§ Goal:
Please reproduce the passage from the piece on the Olympics broadcast delay, starting with "This scene was" and going on through "for mega-eyeball action.".

This Olympics delay thing. It's put on brutal display the big, and I mean big, disconnect between network TV and the Web.

This scene was enacted in millions of American homes over the weekend:

Family member (comes in, thumbs working his/her mobile phone): "Too bad Michael Phelps lost, huh?"

Everyone in the house (media-dark so they can watch the evening's delayed Olympics broadcast): "WHY DID YOU TELL ME??????"

Happened at my place. You?

This Olympics delay thing. It's put on brutal display the big, and I mean big, disconnect between network TV and the Web.

If you're Web-linked (and who isn't?) and want to come fresh to the delayed broadcasts - if you want the surprise of televised sport at all - you just about have to go on a Twitter timeout. Facebook fast. Web wipeout. Not even radio news (at least CBS Radio News apologized: "Spoiler alert . . . ").

TV lives on primetime. NBC has made million-dollar promises to sponsors, who've shelled out big bucks for mega-eyeball action.

Twitter? Facebook? The Web? Second-by-second, minute-by-minute, every second, every minute. News gets out as fast as you can say, "140 characters." It's everywhere. And you can't stop it.

The Web's way ahead. Has been for a while now. The death of Michael Jackson; the Haitian earthquake: the Japan tsunami; the Chinese quakes - Twitter's there first, Facebook close second.

That's why, all over the Web, thoughtful venues are doing what this local ABC Web article did: "Please be advised: this story contains results from the Games of the XXX Olympiad, in London, England. This event may not have aired yet. If you wish to not know the results, do not click through to this article." Forgive the split infinitive; they're being nice. As of Monday morning, the Google search "spoiler alert" Olympics drew 1.75 million results.

Just in the first weekend, I encountered several people, frustrated that some unwitting soul had told them, oh, I don't know, who won the women's bicycle road race. Groans! Whyyyyy?

For the record, this isn't new. In the mid-1970s, VCRs (remember them? the letters stood for videocassette recorder . . . remember cassettes? anybody?) became widely available. It wasn't long before millions were timing recordings and watching them later, at their leisure. As of 2012, "timeshifting" has become central. Many of us watch more recorded material than screen-fresh.

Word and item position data
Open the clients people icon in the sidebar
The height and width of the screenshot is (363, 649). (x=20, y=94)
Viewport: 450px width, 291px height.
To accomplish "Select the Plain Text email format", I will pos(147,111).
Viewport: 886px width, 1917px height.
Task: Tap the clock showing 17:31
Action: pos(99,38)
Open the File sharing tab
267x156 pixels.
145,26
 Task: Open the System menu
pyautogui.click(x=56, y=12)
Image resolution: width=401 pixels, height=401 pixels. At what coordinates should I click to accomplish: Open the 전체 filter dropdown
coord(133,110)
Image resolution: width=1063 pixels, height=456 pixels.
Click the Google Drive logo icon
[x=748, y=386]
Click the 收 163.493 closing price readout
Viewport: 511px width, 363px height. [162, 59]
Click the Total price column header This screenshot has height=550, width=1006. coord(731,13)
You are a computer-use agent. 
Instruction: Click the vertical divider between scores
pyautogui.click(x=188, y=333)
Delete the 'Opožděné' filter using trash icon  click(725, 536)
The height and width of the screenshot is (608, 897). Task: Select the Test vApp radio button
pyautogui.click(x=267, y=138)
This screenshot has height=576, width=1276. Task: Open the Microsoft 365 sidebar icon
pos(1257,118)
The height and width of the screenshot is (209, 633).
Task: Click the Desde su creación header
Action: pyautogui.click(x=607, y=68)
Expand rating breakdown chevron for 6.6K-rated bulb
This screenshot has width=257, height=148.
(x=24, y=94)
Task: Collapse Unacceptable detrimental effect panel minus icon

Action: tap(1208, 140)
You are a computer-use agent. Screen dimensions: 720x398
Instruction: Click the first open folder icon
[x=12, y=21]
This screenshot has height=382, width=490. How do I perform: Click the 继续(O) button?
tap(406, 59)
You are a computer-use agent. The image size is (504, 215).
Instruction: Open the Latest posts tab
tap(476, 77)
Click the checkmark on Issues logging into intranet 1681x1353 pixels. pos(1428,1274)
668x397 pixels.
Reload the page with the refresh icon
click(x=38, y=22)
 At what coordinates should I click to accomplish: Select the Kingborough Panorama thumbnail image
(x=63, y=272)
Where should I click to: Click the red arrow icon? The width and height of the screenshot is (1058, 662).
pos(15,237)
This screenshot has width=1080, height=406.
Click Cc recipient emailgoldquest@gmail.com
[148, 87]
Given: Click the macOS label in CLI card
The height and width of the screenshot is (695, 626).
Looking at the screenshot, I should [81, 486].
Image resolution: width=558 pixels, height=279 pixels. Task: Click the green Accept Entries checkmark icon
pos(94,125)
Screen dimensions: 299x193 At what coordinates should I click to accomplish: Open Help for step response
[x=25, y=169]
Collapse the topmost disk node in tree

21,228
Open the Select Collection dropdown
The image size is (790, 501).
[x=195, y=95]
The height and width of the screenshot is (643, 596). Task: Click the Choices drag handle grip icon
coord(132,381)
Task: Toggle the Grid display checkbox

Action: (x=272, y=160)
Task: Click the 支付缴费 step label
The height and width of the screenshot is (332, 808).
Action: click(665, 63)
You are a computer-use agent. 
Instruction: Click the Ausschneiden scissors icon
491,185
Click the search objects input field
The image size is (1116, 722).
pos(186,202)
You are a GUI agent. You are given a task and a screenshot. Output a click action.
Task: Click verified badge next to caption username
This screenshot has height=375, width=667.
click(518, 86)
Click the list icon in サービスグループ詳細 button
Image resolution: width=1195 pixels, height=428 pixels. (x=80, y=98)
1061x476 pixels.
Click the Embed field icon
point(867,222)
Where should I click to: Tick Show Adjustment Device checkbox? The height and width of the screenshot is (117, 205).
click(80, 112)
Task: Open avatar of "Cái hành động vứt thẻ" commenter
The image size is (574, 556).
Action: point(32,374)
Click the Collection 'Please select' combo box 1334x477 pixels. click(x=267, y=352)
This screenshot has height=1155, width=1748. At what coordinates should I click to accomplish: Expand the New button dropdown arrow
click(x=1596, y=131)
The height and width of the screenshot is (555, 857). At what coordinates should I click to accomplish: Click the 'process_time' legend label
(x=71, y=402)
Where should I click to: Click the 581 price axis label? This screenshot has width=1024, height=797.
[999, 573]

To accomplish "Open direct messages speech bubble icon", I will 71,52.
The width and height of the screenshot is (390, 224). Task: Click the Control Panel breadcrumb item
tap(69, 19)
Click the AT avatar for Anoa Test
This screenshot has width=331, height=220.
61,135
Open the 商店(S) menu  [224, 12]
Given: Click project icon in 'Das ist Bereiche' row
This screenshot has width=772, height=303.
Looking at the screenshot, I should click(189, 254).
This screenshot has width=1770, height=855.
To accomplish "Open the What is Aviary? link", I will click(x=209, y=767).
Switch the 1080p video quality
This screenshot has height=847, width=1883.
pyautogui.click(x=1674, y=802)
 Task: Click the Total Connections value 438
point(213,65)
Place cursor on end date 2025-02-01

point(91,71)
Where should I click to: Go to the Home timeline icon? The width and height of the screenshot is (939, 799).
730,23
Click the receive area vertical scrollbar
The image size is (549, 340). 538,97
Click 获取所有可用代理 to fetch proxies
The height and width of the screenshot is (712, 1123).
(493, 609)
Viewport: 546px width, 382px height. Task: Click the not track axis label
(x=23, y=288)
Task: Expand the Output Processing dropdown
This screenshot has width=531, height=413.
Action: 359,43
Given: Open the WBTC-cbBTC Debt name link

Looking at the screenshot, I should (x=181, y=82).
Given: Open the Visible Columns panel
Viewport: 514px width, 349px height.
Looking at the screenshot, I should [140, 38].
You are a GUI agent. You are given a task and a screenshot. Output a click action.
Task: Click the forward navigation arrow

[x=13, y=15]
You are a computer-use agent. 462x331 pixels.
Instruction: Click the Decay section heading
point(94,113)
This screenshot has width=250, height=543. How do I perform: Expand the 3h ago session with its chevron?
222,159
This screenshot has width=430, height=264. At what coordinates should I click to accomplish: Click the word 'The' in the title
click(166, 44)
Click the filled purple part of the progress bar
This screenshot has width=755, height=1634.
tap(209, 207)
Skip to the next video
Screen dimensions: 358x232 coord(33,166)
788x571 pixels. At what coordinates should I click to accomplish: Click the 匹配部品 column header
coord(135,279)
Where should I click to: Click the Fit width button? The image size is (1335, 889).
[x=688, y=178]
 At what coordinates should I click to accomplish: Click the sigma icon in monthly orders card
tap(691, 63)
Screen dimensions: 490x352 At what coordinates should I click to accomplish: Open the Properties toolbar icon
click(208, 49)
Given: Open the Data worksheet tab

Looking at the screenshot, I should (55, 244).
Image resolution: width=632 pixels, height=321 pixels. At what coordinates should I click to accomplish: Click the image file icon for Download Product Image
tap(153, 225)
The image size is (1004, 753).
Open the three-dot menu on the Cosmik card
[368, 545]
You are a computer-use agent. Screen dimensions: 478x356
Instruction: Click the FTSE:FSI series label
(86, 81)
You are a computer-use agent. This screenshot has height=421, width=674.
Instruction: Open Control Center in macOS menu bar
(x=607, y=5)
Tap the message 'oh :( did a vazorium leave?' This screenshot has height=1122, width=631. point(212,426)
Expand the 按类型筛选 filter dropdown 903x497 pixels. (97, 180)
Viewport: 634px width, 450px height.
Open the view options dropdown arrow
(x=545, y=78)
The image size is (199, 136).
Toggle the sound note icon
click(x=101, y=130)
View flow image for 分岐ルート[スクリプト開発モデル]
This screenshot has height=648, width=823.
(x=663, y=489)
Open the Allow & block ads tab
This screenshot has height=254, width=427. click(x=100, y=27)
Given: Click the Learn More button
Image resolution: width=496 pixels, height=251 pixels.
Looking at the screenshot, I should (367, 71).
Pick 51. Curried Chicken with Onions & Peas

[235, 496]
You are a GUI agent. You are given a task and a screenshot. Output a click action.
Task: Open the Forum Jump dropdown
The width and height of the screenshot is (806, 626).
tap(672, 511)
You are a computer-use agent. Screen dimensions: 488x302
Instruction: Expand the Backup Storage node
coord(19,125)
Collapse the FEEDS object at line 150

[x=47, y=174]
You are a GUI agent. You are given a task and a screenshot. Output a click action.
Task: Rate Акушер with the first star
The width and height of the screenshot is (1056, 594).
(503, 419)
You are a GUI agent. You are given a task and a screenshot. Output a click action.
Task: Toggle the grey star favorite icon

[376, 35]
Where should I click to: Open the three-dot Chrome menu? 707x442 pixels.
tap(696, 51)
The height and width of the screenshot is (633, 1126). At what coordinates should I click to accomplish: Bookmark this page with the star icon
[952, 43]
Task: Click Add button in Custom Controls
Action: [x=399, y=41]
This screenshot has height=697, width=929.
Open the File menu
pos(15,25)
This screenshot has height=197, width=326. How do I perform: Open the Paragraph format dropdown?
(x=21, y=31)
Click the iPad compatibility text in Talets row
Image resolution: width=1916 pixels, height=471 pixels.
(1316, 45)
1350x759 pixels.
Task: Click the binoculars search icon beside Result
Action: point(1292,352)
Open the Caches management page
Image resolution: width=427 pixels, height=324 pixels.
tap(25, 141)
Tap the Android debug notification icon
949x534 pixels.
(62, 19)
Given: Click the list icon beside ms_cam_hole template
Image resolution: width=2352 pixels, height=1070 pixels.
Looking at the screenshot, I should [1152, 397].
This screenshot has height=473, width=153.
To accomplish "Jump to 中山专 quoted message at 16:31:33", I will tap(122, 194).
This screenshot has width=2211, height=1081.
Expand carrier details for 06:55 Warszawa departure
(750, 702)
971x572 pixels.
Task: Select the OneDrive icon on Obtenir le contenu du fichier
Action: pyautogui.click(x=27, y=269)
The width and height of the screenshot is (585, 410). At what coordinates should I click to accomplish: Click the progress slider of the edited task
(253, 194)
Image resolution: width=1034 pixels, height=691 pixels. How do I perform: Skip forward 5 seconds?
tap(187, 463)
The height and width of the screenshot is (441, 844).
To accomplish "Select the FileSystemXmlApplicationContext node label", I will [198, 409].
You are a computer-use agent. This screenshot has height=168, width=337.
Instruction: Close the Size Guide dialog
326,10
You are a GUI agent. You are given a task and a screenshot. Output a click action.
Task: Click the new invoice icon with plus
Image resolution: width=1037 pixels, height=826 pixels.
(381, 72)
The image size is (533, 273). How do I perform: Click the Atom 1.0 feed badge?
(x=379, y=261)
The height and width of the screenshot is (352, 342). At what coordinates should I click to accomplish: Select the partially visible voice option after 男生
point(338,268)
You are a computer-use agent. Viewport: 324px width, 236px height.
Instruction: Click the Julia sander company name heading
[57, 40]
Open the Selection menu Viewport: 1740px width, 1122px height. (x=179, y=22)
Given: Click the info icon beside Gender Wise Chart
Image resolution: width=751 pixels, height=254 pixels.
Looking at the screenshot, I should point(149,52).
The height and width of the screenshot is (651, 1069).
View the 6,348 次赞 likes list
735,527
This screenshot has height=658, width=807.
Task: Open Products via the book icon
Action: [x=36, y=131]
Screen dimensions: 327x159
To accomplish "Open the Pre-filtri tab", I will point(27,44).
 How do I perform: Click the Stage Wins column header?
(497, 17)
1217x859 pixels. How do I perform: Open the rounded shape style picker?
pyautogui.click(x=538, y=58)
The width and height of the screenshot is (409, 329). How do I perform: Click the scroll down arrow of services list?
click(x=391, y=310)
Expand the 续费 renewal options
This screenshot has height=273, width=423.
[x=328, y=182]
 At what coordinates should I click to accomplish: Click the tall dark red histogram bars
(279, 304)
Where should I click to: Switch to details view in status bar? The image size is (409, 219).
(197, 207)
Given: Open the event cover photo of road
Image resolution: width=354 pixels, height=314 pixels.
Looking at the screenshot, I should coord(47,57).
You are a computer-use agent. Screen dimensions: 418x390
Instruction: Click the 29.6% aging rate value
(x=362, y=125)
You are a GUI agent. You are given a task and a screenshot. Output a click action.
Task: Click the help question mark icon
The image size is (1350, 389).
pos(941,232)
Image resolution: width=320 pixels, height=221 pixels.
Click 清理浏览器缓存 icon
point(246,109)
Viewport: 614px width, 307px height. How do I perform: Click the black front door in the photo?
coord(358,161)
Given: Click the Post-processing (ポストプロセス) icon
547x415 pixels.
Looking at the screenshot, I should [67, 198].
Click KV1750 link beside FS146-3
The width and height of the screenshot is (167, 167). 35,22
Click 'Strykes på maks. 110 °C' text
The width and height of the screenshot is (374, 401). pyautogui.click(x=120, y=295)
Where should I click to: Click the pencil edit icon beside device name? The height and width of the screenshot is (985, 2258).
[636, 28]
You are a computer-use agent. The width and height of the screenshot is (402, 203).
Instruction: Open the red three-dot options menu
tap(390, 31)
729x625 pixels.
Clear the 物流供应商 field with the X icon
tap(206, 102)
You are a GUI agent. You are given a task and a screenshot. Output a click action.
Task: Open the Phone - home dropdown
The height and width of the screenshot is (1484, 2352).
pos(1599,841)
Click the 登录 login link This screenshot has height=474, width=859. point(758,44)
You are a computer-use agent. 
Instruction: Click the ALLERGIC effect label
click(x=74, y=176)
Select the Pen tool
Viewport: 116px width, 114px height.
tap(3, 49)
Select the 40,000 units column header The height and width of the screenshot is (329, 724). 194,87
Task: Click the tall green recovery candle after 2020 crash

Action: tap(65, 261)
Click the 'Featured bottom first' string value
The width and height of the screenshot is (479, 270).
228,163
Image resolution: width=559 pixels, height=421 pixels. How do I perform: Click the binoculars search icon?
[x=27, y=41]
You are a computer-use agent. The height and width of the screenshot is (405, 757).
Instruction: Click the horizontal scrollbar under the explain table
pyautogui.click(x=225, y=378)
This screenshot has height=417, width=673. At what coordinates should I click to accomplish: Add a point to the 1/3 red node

§ Completed task:
This scene was enacted in millions of American homes over the weekend:

Family member (comes in, thumbs working his/her mobile phone): "Too bad Michael Phelps lost, huh?"

Everyone in the house (media-dark so they can watch the evening's delayed Olympics broadcast): "WHY DID YOU TELL ME??????"

Happened at my place. You?

This Olympics delay thing. It's put on brutal display the big, and I mean big, disconnect between network TV and the Web.

If you're Web-linked (and who isn't?) and want to come fresh to the delayed broadcasts - if you want the surprise of televised sport at all - you just about have to go on a Twitter timeout. Facebook fast. Web wipeout. Not even radio news (at least CBS Radio News apologized: "Spoiler alert . . . ").

TV lives on primetime. NBC has made million-dollar promises to sponsors, who've shelled out big bucks for mega-eyeball action.